● **Aim of the exercise**
Return the exact lines spanning from the line with "Image resolution: width=1102" through the last line of the entries, boundaries included, and no others.

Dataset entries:

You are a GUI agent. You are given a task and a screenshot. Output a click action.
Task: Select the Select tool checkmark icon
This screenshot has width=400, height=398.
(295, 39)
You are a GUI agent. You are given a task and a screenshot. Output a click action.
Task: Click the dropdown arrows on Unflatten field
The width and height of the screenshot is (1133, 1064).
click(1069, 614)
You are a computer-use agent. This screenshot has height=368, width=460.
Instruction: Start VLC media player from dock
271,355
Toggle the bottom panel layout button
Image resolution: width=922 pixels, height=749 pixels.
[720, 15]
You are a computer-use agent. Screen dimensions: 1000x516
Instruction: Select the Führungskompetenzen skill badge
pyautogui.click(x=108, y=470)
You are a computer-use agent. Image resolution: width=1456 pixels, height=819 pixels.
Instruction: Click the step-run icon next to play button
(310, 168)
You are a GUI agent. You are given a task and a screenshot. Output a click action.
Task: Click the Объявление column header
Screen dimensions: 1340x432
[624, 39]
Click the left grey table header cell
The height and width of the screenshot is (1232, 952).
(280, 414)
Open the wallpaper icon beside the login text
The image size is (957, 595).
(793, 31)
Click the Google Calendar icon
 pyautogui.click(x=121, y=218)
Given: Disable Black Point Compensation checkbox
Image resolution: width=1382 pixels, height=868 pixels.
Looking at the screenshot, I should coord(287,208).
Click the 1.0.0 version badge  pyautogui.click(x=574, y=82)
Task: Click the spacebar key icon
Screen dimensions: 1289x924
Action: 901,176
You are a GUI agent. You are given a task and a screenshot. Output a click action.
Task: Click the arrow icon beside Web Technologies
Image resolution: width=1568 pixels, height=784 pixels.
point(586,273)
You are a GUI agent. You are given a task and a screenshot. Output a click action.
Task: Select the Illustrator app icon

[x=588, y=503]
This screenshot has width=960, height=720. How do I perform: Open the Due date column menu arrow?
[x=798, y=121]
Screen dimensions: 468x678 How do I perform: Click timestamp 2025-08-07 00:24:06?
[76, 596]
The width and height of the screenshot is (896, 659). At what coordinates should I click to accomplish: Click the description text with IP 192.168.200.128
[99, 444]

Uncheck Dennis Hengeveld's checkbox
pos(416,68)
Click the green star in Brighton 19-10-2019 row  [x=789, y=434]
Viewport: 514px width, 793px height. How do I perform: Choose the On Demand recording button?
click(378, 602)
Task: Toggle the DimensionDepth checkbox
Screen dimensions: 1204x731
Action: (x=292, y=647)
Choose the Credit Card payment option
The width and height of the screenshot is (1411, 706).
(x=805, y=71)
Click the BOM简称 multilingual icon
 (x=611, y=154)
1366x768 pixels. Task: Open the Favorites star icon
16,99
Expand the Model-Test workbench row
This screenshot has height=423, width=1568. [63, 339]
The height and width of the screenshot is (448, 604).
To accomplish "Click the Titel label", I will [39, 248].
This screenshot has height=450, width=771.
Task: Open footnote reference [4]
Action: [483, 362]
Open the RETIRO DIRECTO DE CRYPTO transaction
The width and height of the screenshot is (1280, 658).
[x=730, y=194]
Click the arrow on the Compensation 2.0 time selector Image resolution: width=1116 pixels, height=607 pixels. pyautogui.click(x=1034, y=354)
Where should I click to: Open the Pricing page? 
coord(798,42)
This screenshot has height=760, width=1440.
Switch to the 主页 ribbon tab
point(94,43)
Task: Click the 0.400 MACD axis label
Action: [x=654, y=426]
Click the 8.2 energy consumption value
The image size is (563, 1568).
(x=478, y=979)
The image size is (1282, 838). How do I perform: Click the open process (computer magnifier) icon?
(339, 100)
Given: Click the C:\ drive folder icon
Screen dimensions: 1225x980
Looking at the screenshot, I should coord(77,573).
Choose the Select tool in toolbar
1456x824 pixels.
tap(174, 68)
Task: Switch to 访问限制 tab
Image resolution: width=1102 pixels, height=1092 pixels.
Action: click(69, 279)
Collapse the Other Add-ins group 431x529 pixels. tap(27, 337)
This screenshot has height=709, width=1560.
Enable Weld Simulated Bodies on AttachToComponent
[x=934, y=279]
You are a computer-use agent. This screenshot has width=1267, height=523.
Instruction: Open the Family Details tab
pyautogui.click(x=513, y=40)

● **Finished task**
Image resolution: width=1102 pixels, height=1092 pixels.
Action: click(69, 279)
Collapse the Other Add-ins group 431x529 pixels. tap(27, 337)
This screenshot has height=709, width=1560.
Enable Weld Simulated Bodies on AttachToComponent
[x=934, y=279]
You are a computer-use agent. This screenshot has width=1267, height=523.
Instruction: Open the Family Details tab
pyautogui.click(x=513, y=40)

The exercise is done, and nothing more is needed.